While talking to Reuters on 28th January, 2016, Maulana Muhammad Khan Sherani, Chairman of the Council of Islamic Ideology (CII) made a statement that he is ready to re-open the debate over blasphemy law in Pakistan. The reason that he was reported to have given such a statement in his own words was that “there is a lot of difference of opinion among the clergy on this issue”.
The Chairman seems to be oblivious to the fact that this subject has already been dealt with comprehensively by the Federal Shariat Court (FSC) in the year 1990. Various jurisconsults representing different schools of thought in Islam were called before the court for assistance who gave their opinion on the law of blasphemy as enshrined in section 295-C of Pakistan Penal Code, 1860.
Inter alia it was made clear in the judgment that a person alleged to have committed blasphemy must be allowed an opportunity to explain lest an innocent person is punished. In support of this finding, the court relied on the tradition of the Holy Prophet Muhammad (pbuh) which says, “The mistake of Qazi (judge) in releasing a criminal is better than his mistake in punishing an innocent.” (Sunan Al-Baihaqi, Vol. VIII, page 184). The judgment further expounds that the right of an accused to explain the commission of the offence of blasphemy against the Holy Prophet Muhammad (pbuh), is present and cannot be taken away. It is only after the explanation given by the accused the court can decide whether the said words were intended to malign the Holy Prophet Muhammad (pbuh) so as to impose the sentence of death on the same. This judgment (PLD 1991 FSC 10) to the best of my knowledge stands unchallenged to date and due to this fact it represents the correct and existing position of law regarding blasphemy.

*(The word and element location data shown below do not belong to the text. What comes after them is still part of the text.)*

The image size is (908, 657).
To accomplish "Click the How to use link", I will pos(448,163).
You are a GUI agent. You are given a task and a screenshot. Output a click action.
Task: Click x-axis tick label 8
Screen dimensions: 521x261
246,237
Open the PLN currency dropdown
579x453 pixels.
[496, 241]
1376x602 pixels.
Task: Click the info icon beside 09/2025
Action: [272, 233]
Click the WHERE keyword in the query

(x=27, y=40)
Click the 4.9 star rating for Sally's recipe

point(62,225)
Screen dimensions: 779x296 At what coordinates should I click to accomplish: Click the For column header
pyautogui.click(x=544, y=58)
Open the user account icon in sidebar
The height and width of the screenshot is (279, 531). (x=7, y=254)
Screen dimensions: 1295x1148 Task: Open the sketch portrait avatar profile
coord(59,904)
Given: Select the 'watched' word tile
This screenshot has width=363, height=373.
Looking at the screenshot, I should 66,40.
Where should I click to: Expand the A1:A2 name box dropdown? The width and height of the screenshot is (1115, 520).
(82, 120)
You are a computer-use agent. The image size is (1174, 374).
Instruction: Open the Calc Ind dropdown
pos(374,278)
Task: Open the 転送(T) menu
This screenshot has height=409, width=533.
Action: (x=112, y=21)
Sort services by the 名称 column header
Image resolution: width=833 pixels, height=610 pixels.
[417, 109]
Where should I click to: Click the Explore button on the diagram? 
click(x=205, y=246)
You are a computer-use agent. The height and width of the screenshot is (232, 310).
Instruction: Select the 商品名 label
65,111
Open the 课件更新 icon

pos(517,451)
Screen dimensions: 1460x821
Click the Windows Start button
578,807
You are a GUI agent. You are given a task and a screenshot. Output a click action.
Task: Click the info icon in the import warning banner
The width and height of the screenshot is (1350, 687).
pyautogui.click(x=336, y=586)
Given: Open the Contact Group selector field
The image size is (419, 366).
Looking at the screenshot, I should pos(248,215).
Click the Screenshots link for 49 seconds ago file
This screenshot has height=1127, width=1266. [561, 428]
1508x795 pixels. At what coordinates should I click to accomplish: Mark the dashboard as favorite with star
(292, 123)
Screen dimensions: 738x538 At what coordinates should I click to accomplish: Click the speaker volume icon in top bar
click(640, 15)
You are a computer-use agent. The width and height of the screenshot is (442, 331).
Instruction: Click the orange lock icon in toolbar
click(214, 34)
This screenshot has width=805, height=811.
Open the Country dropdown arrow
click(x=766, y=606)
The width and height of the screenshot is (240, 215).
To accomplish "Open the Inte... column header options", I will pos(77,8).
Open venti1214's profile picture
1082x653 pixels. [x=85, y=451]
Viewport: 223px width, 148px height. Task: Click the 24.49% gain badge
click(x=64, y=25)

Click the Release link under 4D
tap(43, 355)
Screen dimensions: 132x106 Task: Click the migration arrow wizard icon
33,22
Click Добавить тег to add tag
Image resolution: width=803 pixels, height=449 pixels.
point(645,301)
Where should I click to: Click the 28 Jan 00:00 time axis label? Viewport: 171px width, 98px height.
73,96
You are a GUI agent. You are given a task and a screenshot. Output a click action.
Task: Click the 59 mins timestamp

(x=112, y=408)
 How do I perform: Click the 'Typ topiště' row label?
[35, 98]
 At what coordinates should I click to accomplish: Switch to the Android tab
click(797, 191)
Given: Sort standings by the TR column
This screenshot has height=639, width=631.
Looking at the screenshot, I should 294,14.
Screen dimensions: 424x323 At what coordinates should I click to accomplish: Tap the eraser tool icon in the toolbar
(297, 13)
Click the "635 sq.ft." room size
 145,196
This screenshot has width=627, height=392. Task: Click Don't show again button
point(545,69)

It is an appeal to the Chairman CII to peruse the entire judgment before resorting to proposing new recommendations to the government regarding the law on blasphemy. If after perusal he still maintains that there is a need to reform the existing position of the law, he may open up a debate on the issue again, but he should also be aware of what capacity and context he would like to initiate a debate in.
In his capacity of Chairman CII he, along with other members of the council can only make recommendations as to the measures for bringing existing laws into conformity with the injunctions of Islam and the stages by which such measures should be brought into effect (see Article 230(1)(c) of the Constitution of Pakistan, 1973). Nevertheless, the final authority in this regard rests with the Parliament alone which will decide whether such recommendations be given the shape of an enactment or not.
In his capacity other than Chairman CII (which would pertain to being a citizen of Pakistan), inter alia, he can pursue a legal remedy through a court of law on one hand, or hold seminars and symposiums with other scholars of good repute on the other, to bring awareness among the masses. The latter option seems better as opposed to the former. As for the former, one has to look into the procedural requirements of law e.g. the period of limitation in preferring an appeal to the Shariat Appellate Bench of the Supreme Court being aggrieved by the final decision of the Federal Shariat Court, OR, filing a petition in the Supreme Court agitating the issue of blasphemy under the head of ‘public importance’.
Whatever course the Chairman CII would wish to take, he must keep in mind the repercussions that the country might have to face in this time of turmoil by his endeavor to unsettle the settled law.